20歳になるときは、なにかはてなに書いていたかもしれない、そのときは大学一年生で、楽器をはじめたばかりで、ちょうどいま電車の中で倒れないよう手に持っている楽器を買った頃だったかもしれない。10年、とはいえこの2年は働いていたから直ぐに過ぎ去ってしまった。この10年で何を得て何を失ったか、失ったものの方が多いのは間違い無く、自分にとってこの10年の過ごし方が正しいものだったのか、どうなのか、正しいか否かというのは問うても仕方のないことかもしれないが、私の考え方のもとには、正しさ、その多くが世間的な正しさであるが、があることは否めない。確かなものといえば、楽器の技量が身についたこと、何人かの女性と夜を共にしたこと、体型が変わっていないこと、体重も変わっていないこと、知り合いが増えたこと、貯金がいくばくかできたこと、母が亡くなったこと、父が老いたこと。他には?

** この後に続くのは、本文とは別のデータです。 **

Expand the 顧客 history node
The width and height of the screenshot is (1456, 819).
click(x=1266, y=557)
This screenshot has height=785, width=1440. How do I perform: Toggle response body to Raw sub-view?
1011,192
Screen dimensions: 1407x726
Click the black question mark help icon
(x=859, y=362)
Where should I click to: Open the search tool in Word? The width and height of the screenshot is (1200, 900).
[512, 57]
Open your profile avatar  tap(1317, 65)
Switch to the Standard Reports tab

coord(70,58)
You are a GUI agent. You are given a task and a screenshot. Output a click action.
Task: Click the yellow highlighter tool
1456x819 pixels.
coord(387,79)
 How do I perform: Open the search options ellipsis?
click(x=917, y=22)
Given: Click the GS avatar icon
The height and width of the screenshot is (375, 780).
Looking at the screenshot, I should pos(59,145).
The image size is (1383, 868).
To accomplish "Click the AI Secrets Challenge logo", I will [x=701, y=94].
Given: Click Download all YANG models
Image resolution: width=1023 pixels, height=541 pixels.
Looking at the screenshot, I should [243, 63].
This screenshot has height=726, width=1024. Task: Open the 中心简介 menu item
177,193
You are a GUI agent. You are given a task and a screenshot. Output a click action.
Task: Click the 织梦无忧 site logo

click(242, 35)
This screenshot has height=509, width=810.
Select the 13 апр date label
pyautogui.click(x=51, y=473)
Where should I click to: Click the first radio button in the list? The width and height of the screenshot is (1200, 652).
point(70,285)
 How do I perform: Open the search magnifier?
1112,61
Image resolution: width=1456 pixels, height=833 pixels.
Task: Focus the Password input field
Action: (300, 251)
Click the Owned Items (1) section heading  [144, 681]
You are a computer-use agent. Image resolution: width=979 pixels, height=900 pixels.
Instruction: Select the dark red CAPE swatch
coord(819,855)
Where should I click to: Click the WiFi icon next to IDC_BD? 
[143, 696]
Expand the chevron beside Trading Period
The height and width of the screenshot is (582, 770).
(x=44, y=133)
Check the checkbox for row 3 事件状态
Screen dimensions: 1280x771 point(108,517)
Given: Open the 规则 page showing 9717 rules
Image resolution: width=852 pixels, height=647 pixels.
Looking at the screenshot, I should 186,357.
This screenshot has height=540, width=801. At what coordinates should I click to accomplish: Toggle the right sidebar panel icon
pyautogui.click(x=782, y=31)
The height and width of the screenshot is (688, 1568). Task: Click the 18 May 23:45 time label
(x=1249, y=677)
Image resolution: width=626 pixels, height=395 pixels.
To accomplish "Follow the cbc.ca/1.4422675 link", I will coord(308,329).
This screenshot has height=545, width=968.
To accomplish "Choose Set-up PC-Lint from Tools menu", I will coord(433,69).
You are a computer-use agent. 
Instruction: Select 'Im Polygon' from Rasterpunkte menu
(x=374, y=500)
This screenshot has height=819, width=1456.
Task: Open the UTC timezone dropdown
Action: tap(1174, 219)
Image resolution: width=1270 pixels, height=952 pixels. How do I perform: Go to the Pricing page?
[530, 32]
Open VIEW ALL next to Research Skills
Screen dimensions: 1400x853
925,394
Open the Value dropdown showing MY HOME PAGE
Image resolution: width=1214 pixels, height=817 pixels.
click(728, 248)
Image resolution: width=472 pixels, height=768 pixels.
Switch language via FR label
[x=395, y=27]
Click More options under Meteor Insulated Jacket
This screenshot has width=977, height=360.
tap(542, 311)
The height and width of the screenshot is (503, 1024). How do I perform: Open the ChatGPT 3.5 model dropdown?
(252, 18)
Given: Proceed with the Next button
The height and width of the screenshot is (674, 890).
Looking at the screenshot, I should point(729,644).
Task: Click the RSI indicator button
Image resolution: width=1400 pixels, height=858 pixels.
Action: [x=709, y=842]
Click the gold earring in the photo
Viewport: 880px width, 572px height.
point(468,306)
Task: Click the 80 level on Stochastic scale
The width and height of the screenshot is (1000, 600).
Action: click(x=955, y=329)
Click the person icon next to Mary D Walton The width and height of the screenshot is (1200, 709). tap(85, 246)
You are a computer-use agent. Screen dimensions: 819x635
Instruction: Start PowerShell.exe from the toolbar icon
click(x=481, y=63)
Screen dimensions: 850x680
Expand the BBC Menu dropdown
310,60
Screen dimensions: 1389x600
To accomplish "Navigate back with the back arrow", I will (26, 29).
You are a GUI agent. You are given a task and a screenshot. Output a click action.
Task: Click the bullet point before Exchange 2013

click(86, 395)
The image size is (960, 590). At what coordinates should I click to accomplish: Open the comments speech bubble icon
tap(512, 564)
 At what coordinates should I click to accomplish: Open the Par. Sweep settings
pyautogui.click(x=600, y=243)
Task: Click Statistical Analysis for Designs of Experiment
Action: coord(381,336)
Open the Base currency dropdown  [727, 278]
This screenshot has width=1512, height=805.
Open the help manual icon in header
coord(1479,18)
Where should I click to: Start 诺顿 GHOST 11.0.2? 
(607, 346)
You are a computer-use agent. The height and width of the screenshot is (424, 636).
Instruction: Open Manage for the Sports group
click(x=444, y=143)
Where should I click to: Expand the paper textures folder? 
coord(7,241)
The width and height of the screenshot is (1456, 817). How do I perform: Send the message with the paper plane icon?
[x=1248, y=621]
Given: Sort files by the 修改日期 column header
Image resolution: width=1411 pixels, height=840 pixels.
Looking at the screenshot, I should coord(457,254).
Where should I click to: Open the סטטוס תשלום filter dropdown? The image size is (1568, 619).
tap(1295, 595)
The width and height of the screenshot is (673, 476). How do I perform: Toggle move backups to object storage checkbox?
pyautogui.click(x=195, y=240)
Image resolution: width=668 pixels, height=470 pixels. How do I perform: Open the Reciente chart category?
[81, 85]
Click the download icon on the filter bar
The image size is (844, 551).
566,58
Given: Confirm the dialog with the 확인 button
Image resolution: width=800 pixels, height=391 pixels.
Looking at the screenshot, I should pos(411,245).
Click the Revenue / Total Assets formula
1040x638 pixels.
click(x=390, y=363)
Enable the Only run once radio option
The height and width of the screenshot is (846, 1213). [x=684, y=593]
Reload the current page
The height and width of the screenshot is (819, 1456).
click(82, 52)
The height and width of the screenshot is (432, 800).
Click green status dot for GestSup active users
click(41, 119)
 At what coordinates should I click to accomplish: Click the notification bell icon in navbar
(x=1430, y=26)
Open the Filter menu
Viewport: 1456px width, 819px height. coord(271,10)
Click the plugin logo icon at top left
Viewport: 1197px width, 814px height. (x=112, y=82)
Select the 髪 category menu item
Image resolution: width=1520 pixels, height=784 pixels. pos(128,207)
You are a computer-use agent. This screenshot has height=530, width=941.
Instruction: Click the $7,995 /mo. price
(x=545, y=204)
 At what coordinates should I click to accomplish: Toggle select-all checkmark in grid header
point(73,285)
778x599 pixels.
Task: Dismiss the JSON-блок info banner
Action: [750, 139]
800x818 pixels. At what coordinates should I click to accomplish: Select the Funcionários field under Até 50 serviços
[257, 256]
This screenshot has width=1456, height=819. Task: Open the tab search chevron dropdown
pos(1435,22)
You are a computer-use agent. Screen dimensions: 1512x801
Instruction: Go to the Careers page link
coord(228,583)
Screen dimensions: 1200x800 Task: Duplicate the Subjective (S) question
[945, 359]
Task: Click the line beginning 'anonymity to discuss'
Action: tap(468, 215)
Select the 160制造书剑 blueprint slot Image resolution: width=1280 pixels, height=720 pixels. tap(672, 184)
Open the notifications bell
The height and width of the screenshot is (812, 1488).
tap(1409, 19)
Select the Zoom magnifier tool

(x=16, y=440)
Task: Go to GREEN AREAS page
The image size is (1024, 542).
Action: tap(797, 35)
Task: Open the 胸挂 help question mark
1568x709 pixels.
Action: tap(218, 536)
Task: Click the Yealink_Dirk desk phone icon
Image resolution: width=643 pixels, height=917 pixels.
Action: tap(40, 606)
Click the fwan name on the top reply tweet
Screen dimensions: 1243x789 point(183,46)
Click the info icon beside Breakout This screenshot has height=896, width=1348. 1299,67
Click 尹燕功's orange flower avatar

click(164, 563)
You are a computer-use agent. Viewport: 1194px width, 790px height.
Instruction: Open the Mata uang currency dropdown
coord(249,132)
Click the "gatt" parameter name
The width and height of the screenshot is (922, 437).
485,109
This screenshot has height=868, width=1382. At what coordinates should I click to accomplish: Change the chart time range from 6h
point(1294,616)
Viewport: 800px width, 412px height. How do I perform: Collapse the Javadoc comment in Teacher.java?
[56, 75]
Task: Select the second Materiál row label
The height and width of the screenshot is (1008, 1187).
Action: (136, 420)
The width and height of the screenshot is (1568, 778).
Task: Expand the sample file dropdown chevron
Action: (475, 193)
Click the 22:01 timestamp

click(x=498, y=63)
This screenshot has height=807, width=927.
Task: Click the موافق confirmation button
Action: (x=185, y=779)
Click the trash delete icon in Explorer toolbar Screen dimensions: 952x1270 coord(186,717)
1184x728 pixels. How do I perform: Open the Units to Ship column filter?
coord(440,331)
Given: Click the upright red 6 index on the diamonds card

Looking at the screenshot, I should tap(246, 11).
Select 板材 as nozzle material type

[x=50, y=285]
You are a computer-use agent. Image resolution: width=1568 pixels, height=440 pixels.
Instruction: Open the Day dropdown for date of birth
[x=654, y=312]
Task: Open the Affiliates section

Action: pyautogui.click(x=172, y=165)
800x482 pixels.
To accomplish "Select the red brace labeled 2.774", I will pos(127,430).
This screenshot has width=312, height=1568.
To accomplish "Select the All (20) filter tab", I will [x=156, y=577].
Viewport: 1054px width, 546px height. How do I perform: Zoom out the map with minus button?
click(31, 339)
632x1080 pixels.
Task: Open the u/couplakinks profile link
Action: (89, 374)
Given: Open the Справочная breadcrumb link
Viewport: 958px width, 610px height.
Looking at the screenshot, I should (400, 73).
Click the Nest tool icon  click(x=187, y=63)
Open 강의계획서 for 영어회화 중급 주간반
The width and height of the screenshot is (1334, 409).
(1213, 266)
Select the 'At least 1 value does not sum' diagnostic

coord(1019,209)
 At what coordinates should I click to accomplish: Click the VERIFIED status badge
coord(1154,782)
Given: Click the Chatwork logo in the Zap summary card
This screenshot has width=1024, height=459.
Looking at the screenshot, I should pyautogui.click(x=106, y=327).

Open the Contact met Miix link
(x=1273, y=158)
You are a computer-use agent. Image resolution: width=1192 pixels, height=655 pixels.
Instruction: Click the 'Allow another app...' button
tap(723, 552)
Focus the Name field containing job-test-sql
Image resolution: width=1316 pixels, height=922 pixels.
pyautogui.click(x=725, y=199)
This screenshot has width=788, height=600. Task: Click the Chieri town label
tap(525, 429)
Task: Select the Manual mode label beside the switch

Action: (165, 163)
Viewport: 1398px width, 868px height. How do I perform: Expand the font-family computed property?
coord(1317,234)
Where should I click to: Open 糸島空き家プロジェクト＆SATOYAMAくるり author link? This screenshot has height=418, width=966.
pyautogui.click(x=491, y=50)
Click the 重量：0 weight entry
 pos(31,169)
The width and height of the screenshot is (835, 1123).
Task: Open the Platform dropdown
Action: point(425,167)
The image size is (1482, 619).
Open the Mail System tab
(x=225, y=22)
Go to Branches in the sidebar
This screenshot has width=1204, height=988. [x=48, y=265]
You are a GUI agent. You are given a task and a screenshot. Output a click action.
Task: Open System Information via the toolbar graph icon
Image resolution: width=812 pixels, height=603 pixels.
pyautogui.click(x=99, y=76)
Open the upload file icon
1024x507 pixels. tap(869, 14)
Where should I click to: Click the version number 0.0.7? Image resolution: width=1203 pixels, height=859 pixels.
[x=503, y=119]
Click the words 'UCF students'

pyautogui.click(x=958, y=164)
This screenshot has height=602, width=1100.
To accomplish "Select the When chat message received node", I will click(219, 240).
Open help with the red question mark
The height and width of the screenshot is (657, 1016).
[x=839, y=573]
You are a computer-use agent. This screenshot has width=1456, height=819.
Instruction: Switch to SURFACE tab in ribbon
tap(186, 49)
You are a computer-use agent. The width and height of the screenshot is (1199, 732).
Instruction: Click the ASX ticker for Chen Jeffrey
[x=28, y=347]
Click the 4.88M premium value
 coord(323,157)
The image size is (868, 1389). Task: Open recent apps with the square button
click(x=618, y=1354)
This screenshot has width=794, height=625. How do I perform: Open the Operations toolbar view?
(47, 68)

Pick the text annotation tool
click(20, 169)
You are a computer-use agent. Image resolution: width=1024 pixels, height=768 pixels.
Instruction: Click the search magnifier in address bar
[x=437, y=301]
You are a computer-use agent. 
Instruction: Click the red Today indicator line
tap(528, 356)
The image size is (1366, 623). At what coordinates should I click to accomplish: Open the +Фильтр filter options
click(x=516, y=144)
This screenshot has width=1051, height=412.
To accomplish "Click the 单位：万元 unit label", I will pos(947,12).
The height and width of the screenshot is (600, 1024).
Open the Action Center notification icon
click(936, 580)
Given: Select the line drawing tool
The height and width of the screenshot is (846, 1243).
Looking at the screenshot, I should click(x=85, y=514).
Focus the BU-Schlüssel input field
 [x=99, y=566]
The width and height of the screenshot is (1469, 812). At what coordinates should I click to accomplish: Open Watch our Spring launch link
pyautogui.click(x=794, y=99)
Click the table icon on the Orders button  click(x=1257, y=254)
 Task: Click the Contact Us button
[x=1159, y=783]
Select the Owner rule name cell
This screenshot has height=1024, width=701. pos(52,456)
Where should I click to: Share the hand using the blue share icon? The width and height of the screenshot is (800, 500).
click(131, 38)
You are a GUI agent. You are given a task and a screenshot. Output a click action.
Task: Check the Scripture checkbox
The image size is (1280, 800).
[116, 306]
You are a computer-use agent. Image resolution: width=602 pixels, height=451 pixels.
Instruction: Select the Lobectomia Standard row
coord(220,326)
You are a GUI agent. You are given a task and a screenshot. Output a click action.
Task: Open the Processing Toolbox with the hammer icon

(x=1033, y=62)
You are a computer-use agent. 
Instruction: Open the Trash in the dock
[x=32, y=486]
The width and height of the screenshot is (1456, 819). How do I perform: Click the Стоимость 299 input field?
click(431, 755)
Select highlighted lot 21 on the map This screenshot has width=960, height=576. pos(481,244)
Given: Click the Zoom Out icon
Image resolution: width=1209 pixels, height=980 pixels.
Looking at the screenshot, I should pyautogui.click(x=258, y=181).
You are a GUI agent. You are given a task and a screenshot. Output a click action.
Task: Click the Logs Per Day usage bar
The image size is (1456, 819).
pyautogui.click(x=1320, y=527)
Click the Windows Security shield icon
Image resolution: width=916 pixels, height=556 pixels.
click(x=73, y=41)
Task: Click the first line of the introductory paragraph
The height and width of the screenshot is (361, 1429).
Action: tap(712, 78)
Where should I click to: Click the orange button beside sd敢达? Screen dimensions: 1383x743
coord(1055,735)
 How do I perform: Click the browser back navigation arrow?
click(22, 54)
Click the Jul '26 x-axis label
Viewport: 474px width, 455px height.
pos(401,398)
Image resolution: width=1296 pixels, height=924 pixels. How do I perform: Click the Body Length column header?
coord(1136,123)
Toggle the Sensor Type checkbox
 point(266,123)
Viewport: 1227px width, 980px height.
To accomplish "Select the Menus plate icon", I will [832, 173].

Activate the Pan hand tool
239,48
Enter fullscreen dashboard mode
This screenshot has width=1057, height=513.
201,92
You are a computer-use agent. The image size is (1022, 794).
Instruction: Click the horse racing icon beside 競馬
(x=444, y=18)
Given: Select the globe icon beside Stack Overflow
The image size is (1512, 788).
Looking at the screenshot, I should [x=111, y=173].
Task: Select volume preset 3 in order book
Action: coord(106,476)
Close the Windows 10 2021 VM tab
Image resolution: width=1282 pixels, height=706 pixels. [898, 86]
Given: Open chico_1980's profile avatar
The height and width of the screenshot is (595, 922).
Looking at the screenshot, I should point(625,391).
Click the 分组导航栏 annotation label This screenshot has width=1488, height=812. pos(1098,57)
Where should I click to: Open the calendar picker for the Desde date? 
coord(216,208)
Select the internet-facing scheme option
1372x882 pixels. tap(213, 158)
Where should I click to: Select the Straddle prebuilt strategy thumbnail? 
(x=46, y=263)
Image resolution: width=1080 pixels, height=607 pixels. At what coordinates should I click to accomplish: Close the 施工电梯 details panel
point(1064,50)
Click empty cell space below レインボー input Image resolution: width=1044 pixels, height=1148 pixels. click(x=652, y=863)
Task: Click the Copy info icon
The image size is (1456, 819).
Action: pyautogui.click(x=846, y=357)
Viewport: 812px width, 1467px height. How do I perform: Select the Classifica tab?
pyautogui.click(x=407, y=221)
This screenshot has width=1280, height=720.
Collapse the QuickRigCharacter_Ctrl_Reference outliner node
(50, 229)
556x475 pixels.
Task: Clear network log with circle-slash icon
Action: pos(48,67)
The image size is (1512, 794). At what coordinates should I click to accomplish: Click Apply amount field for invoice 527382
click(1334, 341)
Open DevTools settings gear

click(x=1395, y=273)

自分の深層での意識を知るのは難しいが、楽器がある程度、アマチュアでやっていくには十分な技量、が身につくまでは働かないと心に決めていたことは、思いの外強い決意だったのだろうと、振り返ればそういうことになる。では、次の10年はどう生きるのか。結婚は、子供は、仕事は。はっきり言っていまの俺には確固たるビジョンがない。